In my twenties, when I lived in New Orleans, just walking out of my home could be a traumatic experience. In fact, being INSIDE your home could be too. I remember one night getting up to write because I couldn’t sleep. I heard two men arguing over a woman, neither of which bothered to ask the woman who she wanted to be with. I wrote that my experiences in New Orleans prepared me for the violence I would later witness in El Salvador. In truth, it was worse in NOLA: a man getting shot dead for hitting the bumper of a an off-duty policeman, a woman, missing getting her face smashed in by inches. The latter was during Mardi Gras, which I grew to hate because of the violence and mean spiritedness of many of the people. Oh yeah, she was being hit by a policeman too. I also heard stories of police killing young black children (as young as eight or ten years old) and pulling out their “throw away” gun to place on the scene so they could claim self-defense.


Reading in the night


By that time, I was spending weeks, maybe months, going to work and coming home, then spending all the rest of the time reading or sleeping. I wasn’t sleeping much those days, which is unusual for me. I stayed up most of the night reading voraciously. I remember reading “Papillon” and Marge Piercy’s “Woman on the Edge of Time.” Piercy’s book had such an influence on me that, for years, my goal in life was to become a screenwriter so I could turn the story into a movie. (Sadly, I was not meant to be a screenwriter so if anyone reading this is, seriously consider making this into a movie!)

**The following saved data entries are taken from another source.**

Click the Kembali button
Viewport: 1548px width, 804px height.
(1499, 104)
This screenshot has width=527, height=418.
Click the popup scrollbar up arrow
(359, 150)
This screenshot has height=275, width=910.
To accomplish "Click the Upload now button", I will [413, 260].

Reading, especially novels, helped me to see that we have many choices in this life; we don’t have to do what those around us are doing. And we certainly don’t have to be victims. Now that I am older, I have seen that some of the strongest people are survivors of extreme abuse, but at that time, I could only see that in fiction. And the occasional memoir.

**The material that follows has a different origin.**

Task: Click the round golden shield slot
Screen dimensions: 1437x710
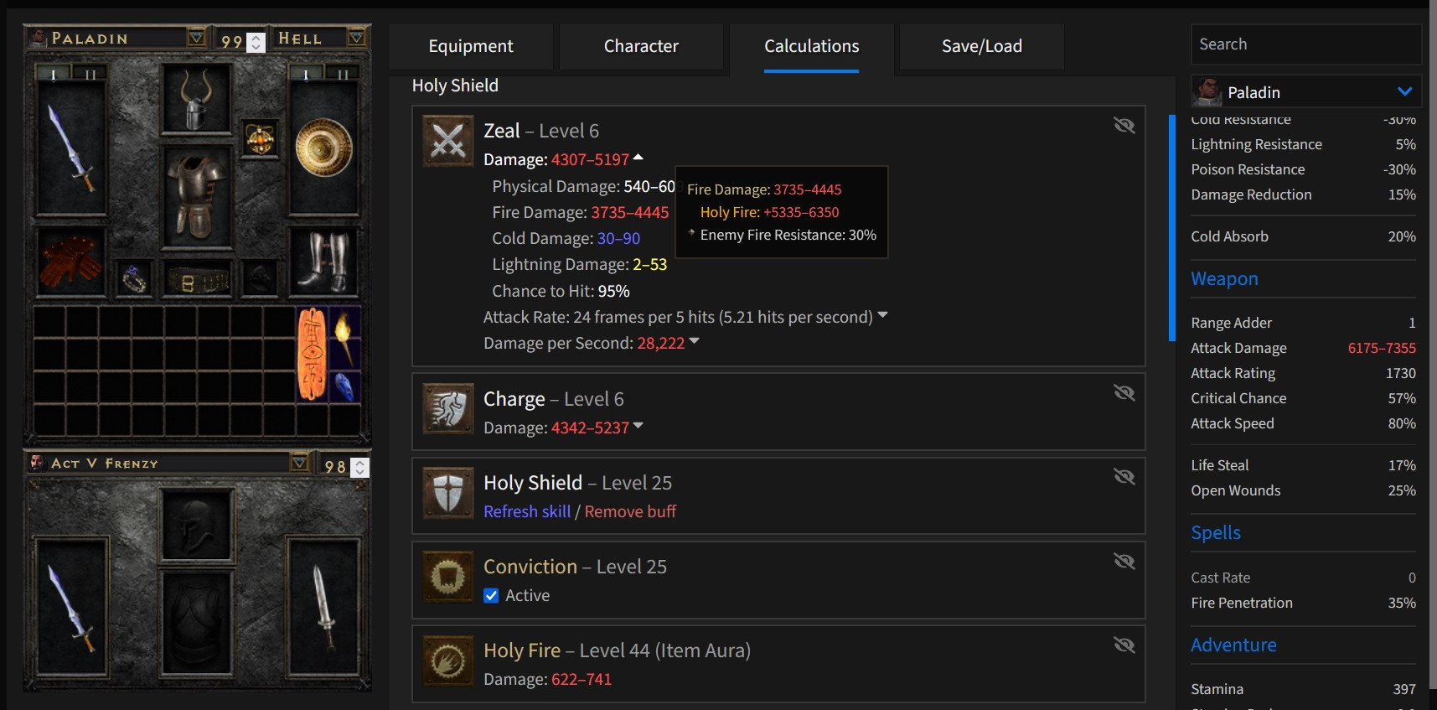Action: click(x=323, y=149)
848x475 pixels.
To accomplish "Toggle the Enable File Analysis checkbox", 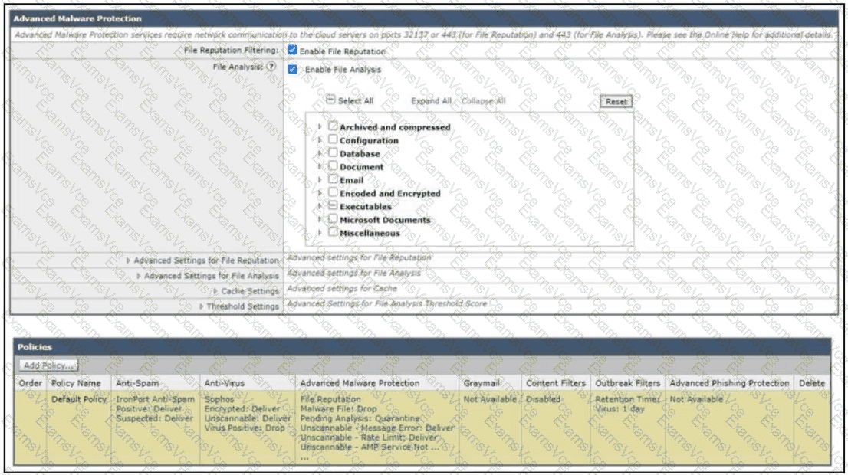I will tap(292, 69).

Another book, “Drinking: A Love Story,” is a memoir written by a woman who was an alcoholic though it took her years to finally accept that fact. It is one of several books that helped me realize that many of us, women and men alike, struggle with the same issues. Whether we are male or female, black, white or brown, American, French or Salvadoran, reading helps us to understand ourselves and to let go of shame: someone else has been here before us and someone will be there after us. And we must survive.


P.S. For these reasons, writing is important too. Write your story and help the world heal.


P.P.S. My dream is to one day do workshops for seniors and troubled teens (& who among us wasn’t a troubled teen?), to help them write their stories and release their pain so they can become their best self. With the seniors, I have discovered that many, especially women, haven’t told their family of their life before they started a family.


P.P.P.S. I wrote my novel to help myself and others heal. My Salvadoran ex-in-laws are so proud that I wrote about their “Tom Thumb” country!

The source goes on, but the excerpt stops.